Dominique Gerardin (front, centre) with the crew of Lamima
Dominique Gerardin (front, centre) with the crew of Lamima
It’s a far cry from the Mediterranean where Gerardin spent many years as a superyacht captain – but by his own admission, the remote islands of South-East Asia are much better suited to the sort of low-key, barefoot luxury that floats his boat. The two worlds are intertwined, though, and it’s thanks to a previous client-turned co-owner that Gerardin’s dream of building a wooden sailing yacht could be realised.

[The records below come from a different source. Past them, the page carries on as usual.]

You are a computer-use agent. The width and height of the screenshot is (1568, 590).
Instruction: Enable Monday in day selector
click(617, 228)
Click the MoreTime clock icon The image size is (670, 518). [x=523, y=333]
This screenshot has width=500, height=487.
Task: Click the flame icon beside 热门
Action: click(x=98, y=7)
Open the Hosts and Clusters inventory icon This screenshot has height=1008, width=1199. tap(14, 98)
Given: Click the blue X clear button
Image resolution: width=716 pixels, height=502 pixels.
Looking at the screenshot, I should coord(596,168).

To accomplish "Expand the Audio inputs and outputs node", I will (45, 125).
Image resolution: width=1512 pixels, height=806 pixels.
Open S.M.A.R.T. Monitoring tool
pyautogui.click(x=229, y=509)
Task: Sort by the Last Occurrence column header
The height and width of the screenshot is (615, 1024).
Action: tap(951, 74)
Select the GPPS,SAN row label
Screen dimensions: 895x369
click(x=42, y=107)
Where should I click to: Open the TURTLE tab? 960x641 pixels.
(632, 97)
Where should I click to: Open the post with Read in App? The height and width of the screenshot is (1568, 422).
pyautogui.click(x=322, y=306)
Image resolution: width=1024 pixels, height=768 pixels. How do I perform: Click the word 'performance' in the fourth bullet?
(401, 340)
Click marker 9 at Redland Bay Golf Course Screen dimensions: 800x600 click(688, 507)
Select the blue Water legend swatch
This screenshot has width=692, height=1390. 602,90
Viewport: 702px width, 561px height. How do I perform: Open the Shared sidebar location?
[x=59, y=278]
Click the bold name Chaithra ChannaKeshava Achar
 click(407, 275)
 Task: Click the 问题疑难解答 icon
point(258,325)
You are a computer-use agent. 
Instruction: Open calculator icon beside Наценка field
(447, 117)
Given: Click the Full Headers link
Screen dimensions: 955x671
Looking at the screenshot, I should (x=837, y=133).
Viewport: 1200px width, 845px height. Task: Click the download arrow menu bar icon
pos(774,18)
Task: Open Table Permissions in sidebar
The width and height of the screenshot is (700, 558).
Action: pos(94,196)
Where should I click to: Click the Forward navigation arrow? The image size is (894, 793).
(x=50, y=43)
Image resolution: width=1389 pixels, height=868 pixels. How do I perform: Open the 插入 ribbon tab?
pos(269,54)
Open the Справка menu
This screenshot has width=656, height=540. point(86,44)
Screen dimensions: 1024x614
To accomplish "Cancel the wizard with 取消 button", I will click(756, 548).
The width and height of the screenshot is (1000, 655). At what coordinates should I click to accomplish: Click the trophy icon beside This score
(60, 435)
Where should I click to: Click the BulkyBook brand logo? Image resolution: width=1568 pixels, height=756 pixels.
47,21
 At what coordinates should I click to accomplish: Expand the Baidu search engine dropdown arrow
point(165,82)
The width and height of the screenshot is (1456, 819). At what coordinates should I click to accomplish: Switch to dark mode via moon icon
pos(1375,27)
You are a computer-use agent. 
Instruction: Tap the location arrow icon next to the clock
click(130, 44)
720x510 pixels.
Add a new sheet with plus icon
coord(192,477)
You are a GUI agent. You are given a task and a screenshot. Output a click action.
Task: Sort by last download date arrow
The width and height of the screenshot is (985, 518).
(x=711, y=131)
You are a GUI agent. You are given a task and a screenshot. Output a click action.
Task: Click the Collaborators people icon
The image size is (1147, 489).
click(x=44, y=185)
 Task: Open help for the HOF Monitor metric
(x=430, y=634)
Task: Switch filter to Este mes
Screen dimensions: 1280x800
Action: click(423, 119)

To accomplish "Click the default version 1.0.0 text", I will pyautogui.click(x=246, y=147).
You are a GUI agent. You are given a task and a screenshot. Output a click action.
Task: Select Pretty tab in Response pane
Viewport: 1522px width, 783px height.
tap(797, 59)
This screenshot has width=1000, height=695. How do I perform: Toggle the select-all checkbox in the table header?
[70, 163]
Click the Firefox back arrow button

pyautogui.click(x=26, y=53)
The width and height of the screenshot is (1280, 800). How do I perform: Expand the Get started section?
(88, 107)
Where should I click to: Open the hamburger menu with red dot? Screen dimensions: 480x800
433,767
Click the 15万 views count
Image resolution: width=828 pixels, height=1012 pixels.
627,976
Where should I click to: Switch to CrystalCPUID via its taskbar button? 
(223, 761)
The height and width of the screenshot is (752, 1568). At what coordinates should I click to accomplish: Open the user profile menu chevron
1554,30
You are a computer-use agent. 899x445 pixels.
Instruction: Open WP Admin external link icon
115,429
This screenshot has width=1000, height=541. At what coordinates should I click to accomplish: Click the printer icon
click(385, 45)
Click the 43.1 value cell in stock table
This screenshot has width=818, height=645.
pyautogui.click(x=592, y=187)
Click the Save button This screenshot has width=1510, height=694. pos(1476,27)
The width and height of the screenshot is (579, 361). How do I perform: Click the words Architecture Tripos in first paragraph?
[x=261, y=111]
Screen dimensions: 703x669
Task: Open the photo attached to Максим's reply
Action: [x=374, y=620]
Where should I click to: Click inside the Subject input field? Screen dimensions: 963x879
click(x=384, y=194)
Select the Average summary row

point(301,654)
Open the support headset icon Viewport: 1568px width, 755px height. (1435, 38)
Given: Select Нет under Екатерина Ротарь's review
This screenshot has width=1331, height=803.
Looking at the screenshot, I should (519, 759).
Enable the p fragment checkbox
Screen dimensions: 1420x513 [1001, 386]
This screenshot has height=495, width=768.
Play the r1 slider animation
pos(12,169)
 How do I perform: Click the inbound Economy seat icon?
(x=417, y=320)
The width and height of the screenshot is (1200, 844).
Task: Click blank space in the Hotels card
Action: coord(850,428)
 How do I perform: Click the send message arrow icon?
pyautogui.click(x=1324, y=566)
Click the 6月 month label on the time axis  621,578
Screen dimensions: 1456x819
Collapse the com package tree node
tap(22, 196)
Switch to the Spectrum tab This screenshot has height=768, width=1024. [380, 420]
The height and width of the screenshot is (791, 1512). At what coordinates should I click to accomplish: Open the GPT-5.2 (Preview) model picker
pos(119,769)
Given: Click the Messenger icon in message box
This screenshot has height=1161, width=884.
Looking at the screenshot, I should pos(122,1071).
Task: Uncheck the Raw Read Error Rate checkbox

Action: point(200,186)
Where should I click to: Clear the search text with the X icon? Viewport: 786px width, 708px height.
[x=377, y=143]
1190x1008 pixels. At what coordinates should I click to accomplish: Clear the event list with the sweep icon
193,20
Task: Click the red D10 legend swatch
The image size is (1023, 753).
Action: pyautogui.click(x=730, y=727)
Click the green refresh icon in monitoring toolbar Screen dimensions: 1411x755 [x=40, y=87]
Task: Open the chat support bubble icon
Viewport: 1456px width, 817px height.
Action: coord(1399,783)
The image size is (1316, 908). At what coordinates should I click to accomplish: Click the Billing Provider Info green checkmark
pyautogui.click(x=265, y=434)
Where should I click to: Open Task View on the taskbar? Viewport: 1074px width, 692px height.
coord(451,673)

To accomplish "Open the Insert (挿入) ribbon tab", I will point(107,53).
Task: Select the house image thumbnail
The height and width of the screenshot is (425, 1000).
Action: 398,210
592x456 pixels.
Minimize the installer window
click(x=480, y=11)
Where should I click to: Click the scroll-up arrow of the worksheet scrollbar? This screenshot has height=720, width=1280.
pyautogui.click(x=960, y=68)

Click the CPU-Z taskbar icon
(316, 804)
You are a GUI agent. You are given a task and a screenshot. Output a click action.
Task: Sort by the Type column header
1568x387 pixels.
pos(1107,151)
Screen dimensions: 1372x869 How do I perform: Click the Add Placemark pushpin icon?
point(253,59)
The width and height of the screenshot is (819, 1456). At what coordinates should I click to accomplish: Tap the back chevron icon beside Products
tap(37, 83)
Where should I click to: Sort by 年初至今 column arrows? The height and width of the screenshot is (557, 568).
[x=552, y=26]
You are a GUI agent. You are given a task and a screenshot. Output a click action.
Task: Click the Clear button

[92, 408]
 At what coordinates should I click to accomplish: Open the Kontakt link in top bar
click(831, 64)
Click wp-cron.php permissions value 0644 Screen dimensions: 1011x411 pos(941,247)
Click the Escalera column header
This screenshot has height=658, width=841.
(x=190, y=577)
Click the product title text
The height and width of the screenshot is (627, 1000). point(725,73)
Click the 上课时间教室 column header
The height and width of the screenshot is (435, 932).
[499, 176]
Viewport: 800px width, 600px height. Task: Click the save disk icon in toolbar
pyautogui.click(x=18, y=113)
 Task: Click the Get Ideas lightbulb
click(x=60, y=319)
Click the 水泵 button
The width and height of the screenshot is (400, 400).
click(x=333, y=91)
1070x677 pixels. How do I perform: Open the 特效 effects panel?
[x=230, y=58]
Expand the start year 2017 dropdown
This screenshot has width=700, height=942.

“I had this idea of creating a beautiful sailing yacht, built in the traditional Indonesian way, but with all the luxuries of a superyacht,” explains Gerardin, “my client was very interested from the start and said he’d back me to do it.” Fast-forward to 2011 and Gerardin found himself on the beach, project managing the build for a hot and hectic year, before relocating to Bangkok where all the engineering, rigging and interiors were completed. “By 2014, we were on the water, cruising around Indonesia,” says Gerardin.
It’s a destination that he clearly holds dear – having first encountered it in rather less comfortable style. “I first came here with a Papuan friend on a little wooden pirogue,” he recalls. “When I saw this scenery, I fell in love.” With his background in the superyachting world, he instantly started plotting how he could introduce the destination to some of the people he’d worked with in Europe. “I had this dream of introducing my customers from Monaco and bringing them here, so that they could also discover this other world,” he says.
And it really is another world. Whilst plenty of tourism reaches the likes of Bali – Raja Ampat, Komodo and Papua are still perceived as being prohibitively far away. “It’s very inconvenient, which is great as it means in ten years time, it will still be unspoilt,” says Gerardin. He tends to spend a few days a month on board with friends and family; the rest of the time, it’s booked out to charter guests, who are increasingly keen to explore far-flung territories. “If you look at the yachts going to Antarctica and beyond, it’s the same kind of customer. People who want to do something more authentic, less shiny.”
One of the boat’s most popular itineraries involves starting in Raja Ampat, before cruising overnight to the Spice Islands. “We’ll often go onto Banda Island too – it’s interesting as it used to be the capital of nutmeg, which was worth as much as gold at one time,” says Gerardin. Aside from the historical appeal, there is a real draw for divers, too; the Banda Sea is famed for its hammerhead sharks that gather here to mate every October and November. “It’s beautiful being in the water with them,” says Gerardin, “and not scary at all. When it’s mating season, they are not interested, they don’t even look at you.”
An alternative charter offers another wildlife draw, starting in the Papua area in Kaimana. “In Triton Bay, there’s a place where the local villagers have fed the whale sharks for years. It’s part of their culture, so all the sharks hang around. It’s one of the only places in the world where they don’t migrate as they have food all year round. They are there every day for sure,” says Gerardin. For charter guests, that means guaranteed swim time with these gentle giants.
Of course, in such remote locations – the boat and the crew need to go the extra mile to keep their guests happy; something Gerardin is confident he has achieved. “We are set up for everything on here,” he says, “and you need that because where we are, there is nothing. Guests can’t book a restaurant or go shopping, so you need to have a great boat and a very friendly crew, which we do.” The 20 crew on board include masseuses, dive instructors and chefs – all of whom are local Indonesians, trained from scratch. “The crew love the boat and are very proud of it,” explains Gerardin, “so it’s very well maintained. The best compliments I have from charter guests relate to them. And they get better all the time, as the turnover is so low.”
The toy garage is also a big hit with charter guests, many of whom are families with young children. “We have all the water toys – jet skis, stand-up paddleboards, surfboards, wakeboards, tenders – everything,” says Gerardin. And it’s not just the charter guests who benefit from them – twice a year, Gerardin and the crew open the boat up to local schools, who are able to come on board and experience a day on board. “They love it,” says Gerardin, “and the crew love entertaining them too.”